======== Supplied data
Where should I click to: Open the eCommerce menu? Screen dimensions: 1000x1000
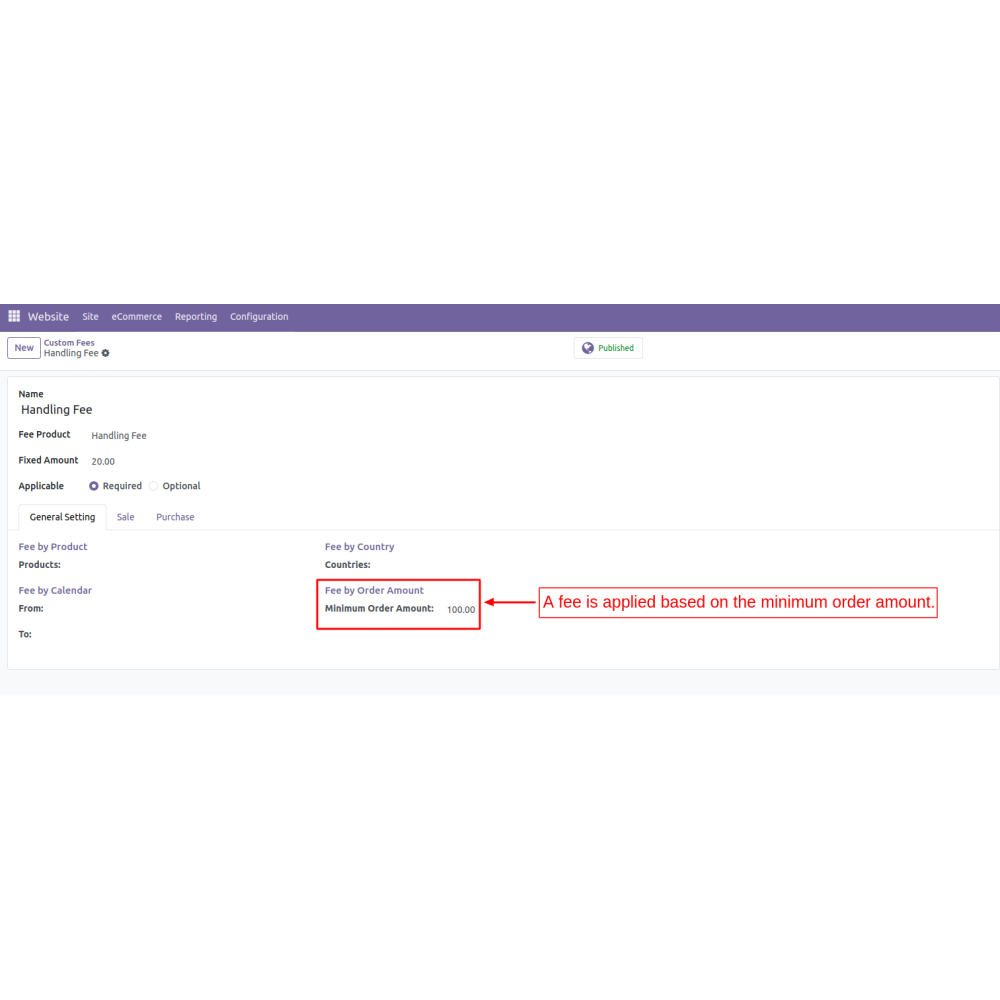click(136, 317)
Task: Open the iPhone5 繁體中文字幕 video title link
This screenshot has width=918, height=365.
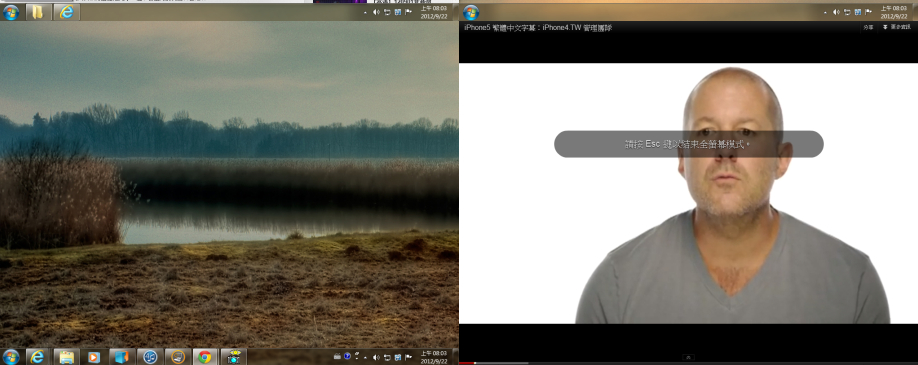Action: (537, 28)
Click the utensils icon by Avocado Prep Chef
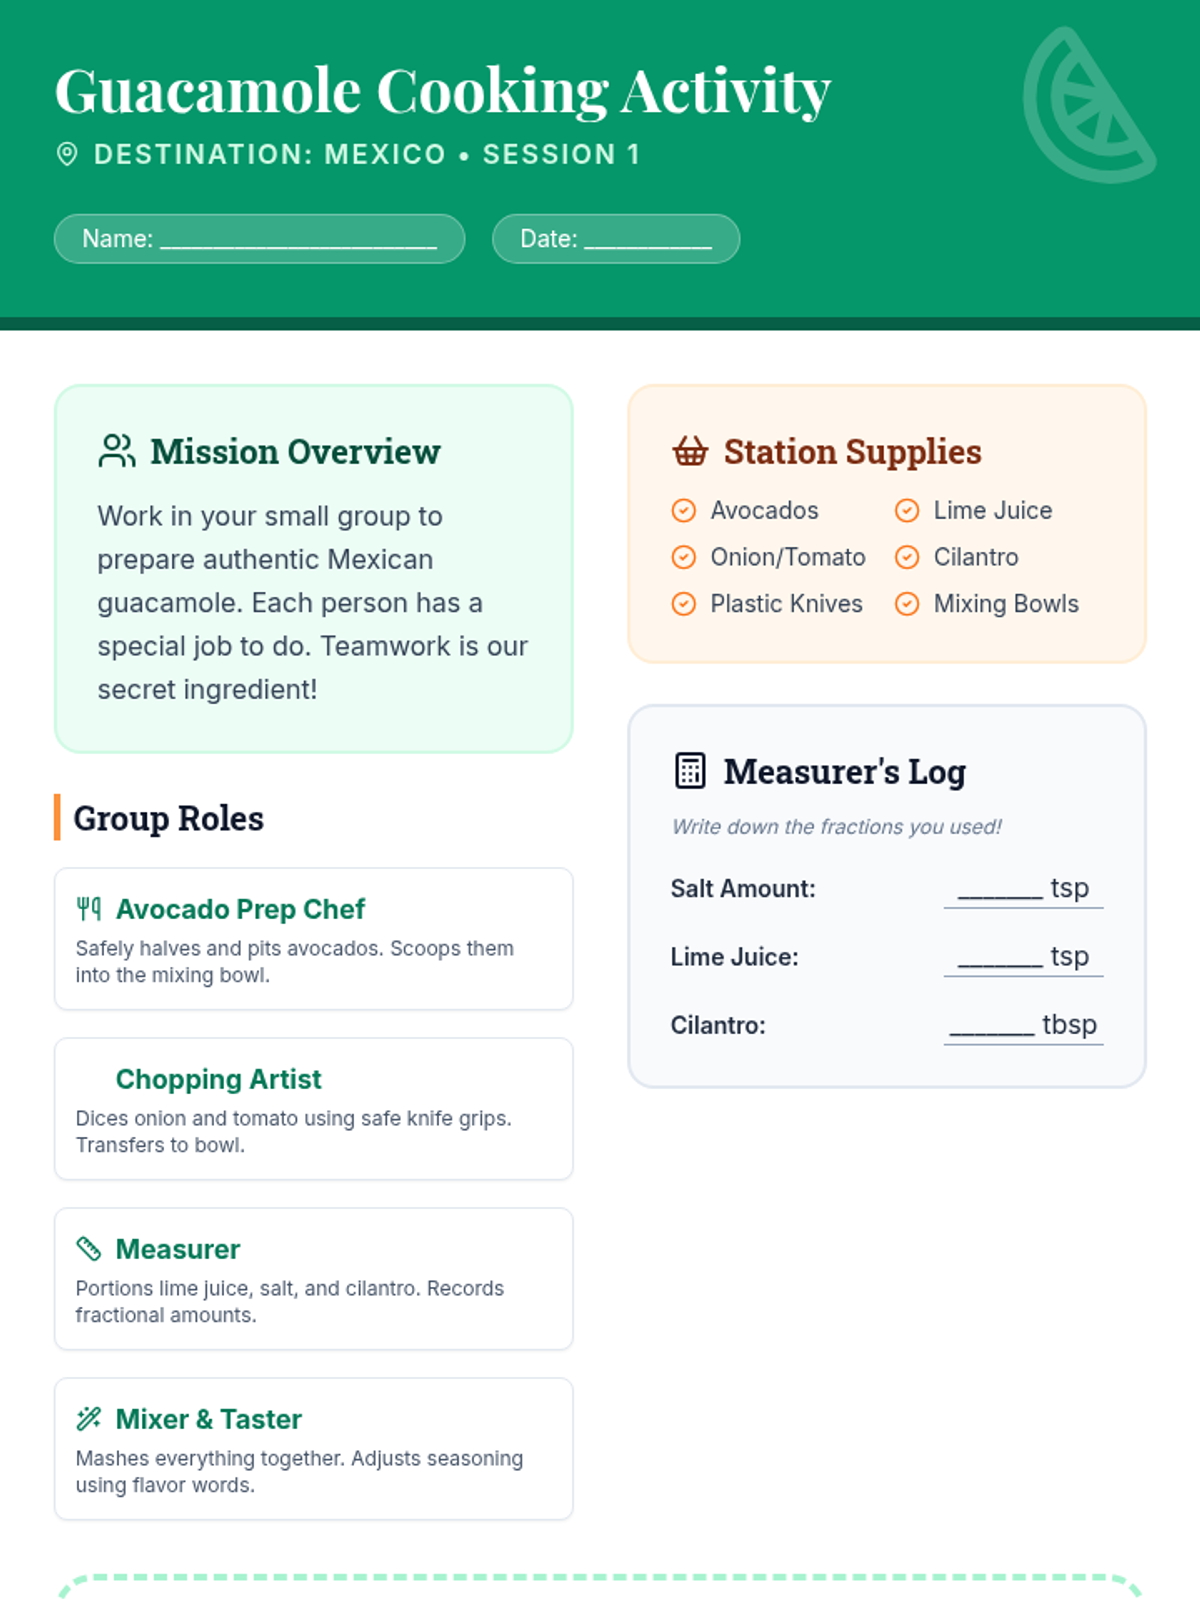Viewport: 1200px width, 1600px height. 89,909
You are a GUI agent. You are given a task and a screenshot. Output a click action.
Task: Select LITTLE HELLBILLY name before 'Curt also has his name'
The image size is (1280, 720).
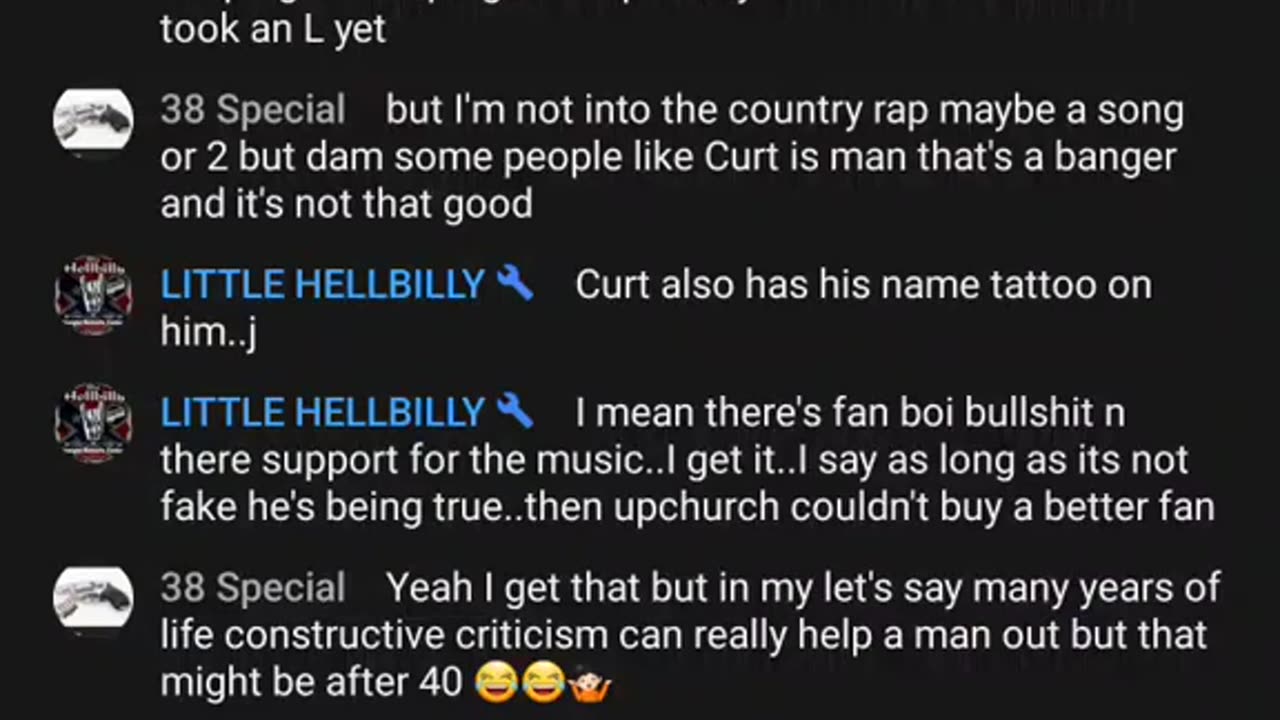[323, 285]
================
Your goal: Across the whole listing above, repeat each line exactly and leave out the images.

Written response:
Where should I click to: Open the eCommerce menu? Screen dimensions: 1000x1000
click(136, 317)
Task: Open the iPhone5 繁體中文字幕 video title link
This screenshot has width=918, height=365.
Action: (537, 28)
Click the utensils icon by Avocado Prep Chef
Viewport: 1200px width, 1600px height. 89,909
You are a GUI agent. You are given a task and a screenshot. Output a click action.
Task: Select LITTLE HELLBILLY name before 'Curt also has his name'
The image size is (1280, 720).
[323, 285]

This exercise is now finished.